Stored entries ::
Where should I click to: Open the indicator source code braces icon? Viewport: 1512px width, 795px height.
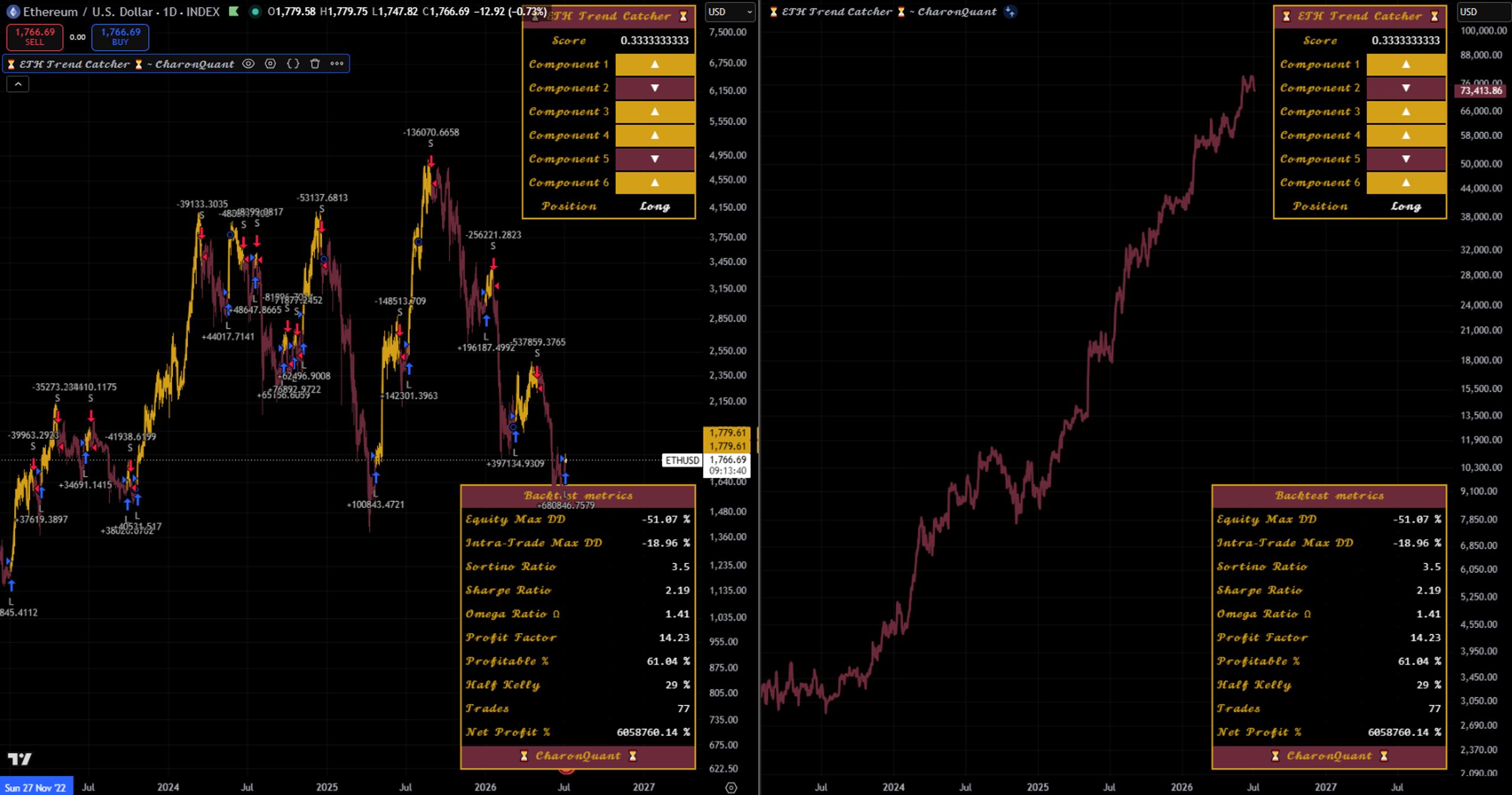(x=293, y=64)
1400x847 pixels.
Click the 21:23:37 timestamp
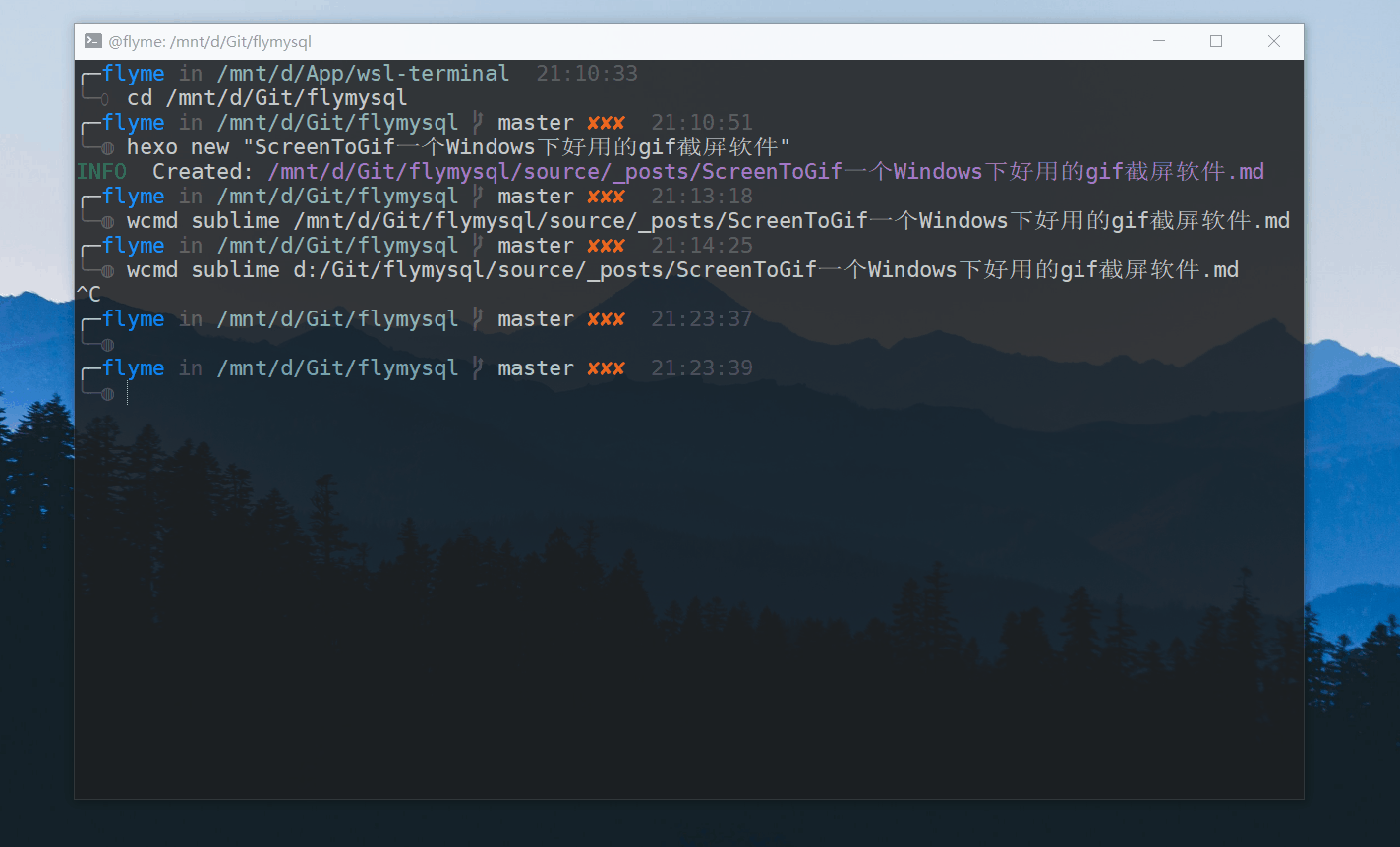(701, 319)
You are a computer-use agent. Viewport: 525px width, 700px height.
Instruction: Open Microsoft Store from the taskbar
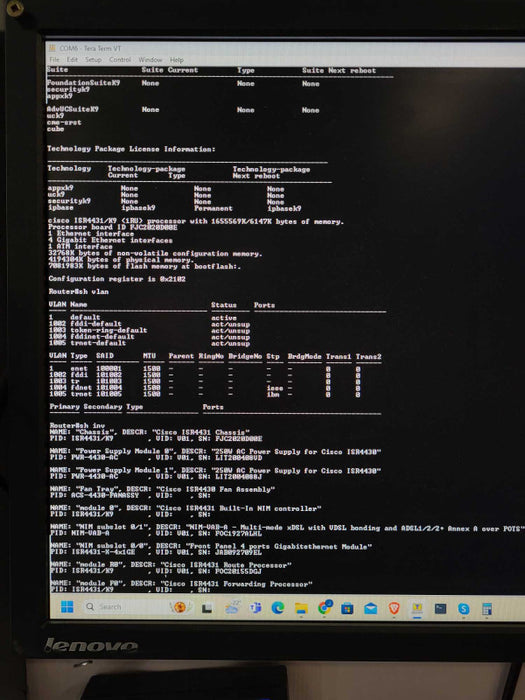click(347, 608)
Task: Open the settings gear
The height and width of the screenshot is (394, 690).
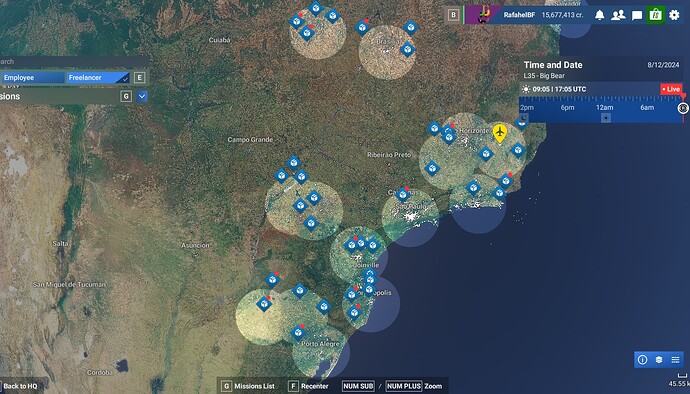Action: (x=674, y=15)
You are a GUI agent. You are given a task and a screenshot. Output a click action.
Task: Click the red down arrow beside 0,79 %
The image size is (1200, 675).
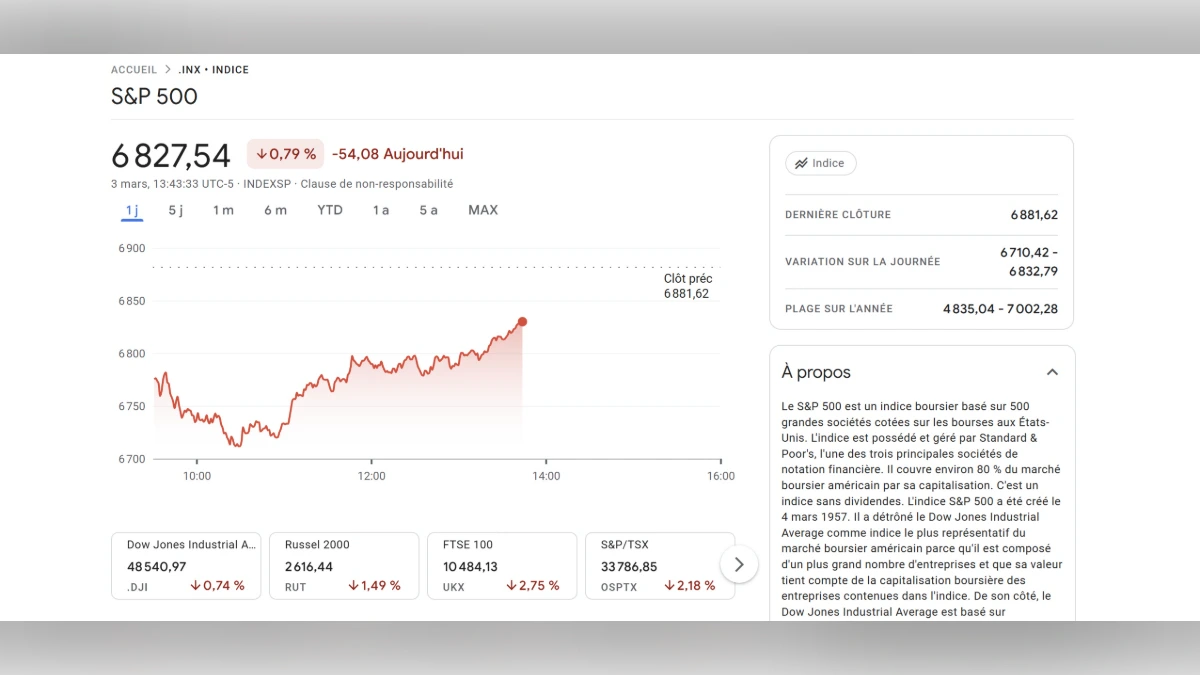262,154
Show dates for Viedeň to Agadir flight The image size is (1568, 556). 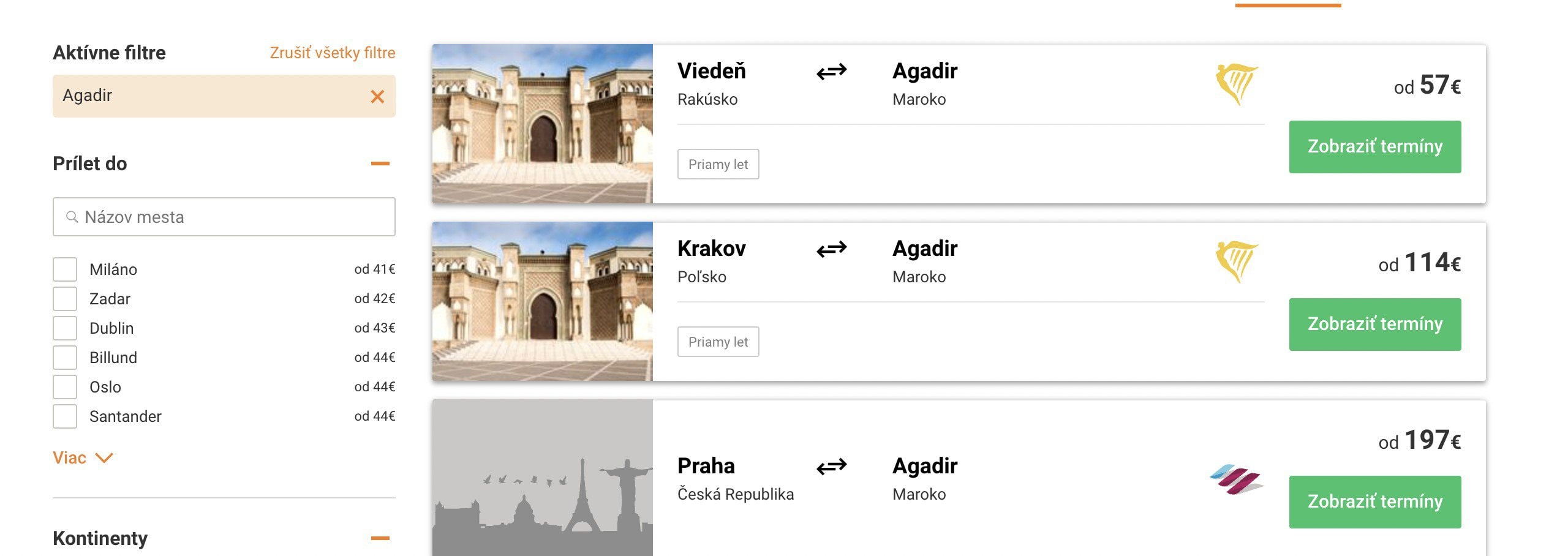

Problem ::
What is the number of lines in the entries above that contain the word "agent"? Answer with that number only.

Result below ::
2